Телефон обнаружился в гостиной на журнальном столике, Илья нажал кнопку уже в последний момент, после девятого или десятого звонка.

– Привет, старик! – услышал он. – А я уже хотел отбой давать, думал, вас никого дома нет. Наверное, оторвал тебя от работы? Прости засранца.

– Нет, что ты, Славка, – торопливо заверил художник. – Ты мне нисколько не помешал. Я просто телефон найти не мог.

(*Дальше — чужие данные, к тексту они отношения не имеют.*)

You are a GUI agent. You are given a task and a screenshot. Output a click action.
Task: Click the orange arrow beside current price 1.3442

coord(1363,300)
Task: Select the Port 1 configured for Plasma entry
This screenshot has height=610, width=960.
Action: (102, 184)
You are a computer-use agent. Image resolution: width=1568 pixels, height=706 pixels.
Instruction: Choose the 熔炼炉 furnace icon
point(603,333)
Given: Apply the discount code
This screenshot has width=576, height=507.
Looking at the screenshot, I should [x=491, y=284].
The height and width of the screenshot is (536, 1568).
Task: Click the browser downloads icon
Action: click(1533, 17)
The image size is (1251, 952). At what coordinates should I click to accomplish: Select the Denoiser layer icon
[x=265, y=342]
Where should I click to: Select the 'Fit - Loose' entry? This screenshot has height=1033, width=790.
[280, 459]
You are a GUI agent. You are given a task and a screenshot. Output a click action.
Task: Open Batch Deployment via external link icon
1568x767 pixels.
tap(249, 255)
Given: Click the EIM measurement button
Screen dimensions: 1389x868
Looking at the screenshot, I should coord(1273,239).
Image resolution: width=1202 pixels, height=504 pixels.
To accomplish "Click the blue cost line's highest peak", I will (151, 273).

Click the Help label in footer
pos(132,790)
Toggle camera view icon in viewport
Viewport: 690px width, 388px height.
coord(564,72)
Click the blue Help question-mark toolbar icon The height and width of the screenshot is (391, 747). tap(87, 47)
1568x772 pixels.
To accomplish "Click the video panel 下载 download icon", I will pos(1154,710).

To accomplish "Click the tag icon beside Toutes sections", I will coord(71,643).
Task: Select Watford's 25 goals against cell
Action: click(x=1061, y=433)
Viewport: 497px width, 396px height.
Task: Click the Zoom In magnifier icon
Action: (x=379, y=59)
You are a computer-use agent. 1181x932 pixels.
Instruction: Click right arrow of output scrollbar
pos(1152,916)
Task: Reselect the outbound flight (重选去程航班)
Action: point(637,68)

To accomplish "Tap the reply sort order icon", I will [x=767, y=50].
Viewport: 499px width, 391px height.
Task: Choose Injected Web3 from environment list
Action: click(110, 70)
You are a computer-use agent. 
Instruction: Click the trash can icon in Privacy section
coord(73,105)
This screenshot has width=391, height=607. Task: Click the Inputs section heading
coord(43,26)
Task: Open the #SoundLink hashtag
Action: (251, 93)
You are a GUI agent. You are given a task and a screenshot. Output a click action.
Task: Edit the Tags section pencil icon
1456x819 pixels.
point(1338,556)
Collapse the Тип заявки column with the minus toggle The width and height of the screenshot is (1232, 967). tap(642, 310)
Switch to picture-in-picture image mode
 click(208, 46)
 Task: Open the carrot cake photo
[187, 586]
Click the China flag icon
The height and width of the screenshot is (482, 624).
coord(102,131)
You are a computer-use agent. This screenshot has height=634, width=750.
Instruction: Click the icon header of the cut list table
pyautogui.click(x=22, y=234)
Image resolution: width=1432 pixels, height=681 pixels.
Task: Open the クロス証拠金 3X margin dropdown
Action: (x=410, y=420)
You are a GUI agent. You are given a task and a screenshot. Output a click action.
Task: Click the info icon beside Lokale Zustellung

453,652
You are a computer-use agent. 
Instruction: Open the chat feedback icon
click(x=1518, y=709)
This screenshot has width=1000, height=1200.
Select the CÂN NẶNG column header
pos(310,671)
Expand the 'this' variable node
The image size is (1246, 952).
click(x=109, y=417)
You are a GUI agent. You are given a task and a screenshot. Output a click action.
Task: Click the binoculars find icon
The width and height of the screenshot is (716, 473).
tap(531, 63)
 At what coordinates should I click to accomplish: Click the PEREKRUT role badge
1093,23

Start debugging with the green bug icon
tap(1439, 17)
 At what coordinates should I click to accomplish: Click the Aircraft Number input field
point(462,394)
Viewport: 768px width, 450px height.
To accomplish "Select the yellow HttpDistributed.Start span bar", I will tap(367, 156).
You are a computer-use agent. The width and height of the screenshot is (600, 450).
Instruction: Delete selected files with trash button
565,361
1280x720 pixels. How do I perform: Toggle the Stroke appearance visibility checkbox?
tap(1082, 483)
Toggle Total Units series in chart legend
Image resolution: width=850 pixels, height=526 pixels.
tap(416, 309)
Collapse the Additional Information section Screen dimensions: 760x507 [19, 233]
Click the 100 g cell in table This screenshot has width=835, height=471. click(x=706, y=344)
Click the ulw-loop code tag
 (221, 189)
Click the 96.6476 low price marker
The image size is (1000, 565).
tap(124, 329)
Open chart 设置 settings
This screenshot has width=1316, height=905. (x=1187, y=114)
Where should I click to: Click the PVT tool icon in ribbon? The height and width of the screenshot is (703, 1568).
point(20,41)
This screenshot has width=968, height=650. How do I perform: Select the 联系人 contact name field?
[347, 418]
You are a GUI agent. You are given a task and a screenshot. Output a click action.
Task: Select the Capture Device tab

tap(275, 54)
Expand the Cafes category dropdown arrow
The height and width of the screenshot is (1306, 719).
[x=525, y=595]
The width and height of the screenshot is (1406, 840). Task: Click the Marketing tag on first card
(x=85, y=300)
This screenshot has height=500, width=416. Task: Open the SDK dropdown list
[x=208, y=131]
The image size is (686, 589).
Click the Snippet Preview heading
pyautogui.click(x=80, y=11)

Славка Буковский был его лучшим другом, даже больше, чем другом. Так уж получилось, что вырос Илья практически без мужского воспитания. Дед его, занимавший довольно крупные посты и бывший одно время даже заместителем министра, что называется, «сгорал на работе» и умер от очередного инфаркта, когда внуку было всего шесть лет. А отца Илья никогда даже не видел. Мама Илюши, Зиночка, была очень хорошенькой девушкой, модницей и хохотушкой. Кавалеры утверждали, что она похожа на Брижит Бардо, и ходили за ней толпами. А еще Зиночка была максималисткой, весьма обидчивой и не в меру принципиальной. И когда ее муж всего-то через три месяца после свадьбы неудачно пошутил с беременной женой – мол, при таком количестве поклонников вокруг нее он не может быть уверен, его ли это ребенок, – как Зиночка тут же выставила его за порог папиной квартиры, заявила, что больше никогда не захочет его видеть, и клятвы своей не нарушила. Верность данному слову была фамильной чертой Емельяновых.